Perry’s comments drew a rebuke from many Democrats. More telling was the fact that a number of Republicans, some associated with Bush, also criticized him for being unpresidential. “Governor Perry is going to have to fight the impression that he’s a cowboy from Texas,” said Karl Rove, a critic of Perry in the past, on Fox News. “This simply added to it.”

Perry did not respond when asked by reporters for a reaction to the criticism.

Perry has served more than a decade as governor of the Lone Star State and knows what it takes to win there. But he is on less familiar terrain as he moves to the national stage.
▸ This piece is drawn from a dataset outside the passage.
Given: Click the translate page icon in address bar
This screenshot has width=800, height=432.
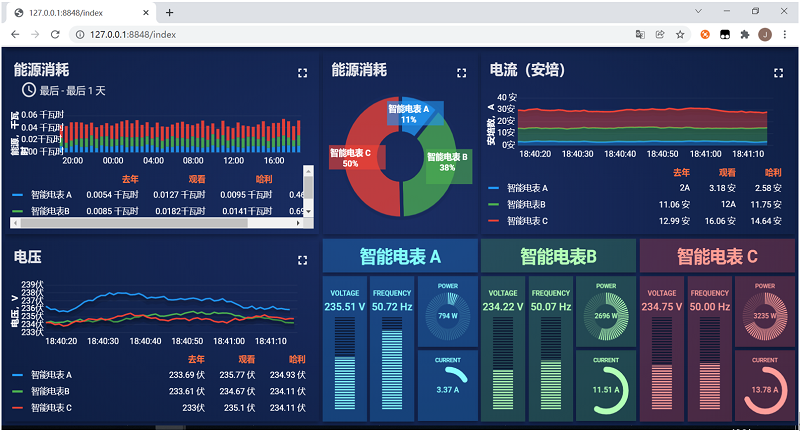Looking at the screenshot, I should [x=640, y=34].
In both style and substance, he will be measured differently from ever before, as the opening days of his presidential campaign have shown.

His candidacy has begun with great promise and anticipation. Overnight, Perry has been identified as the Republican who may be best positioned to challenge the current front-runner, former Massachusetts governor Mitt Romney, for the nomination.

Perry is a robust conservative in a GOP in which the tea party movement and social conservatives hold great sway. He is also a leader with the potential to appeal more to the party establishment, but perhaps only if he can convince Republicans that he is the most electable of their candidates.

Perry loyalists may regard the Bernanke episode as a mini-storm that will pass quickly, a blip that will be written off as part of the learning curve for a new candidate. Maybe they are correct, particularly if Perry quickly learns from the experience.

Other Republicans may see in Perry the kind of candidate they are looking for to challenge the president in the general election, someone who is tough, brash and unafraid to speak his mind — a Michele Bachmann with real executive governing experience.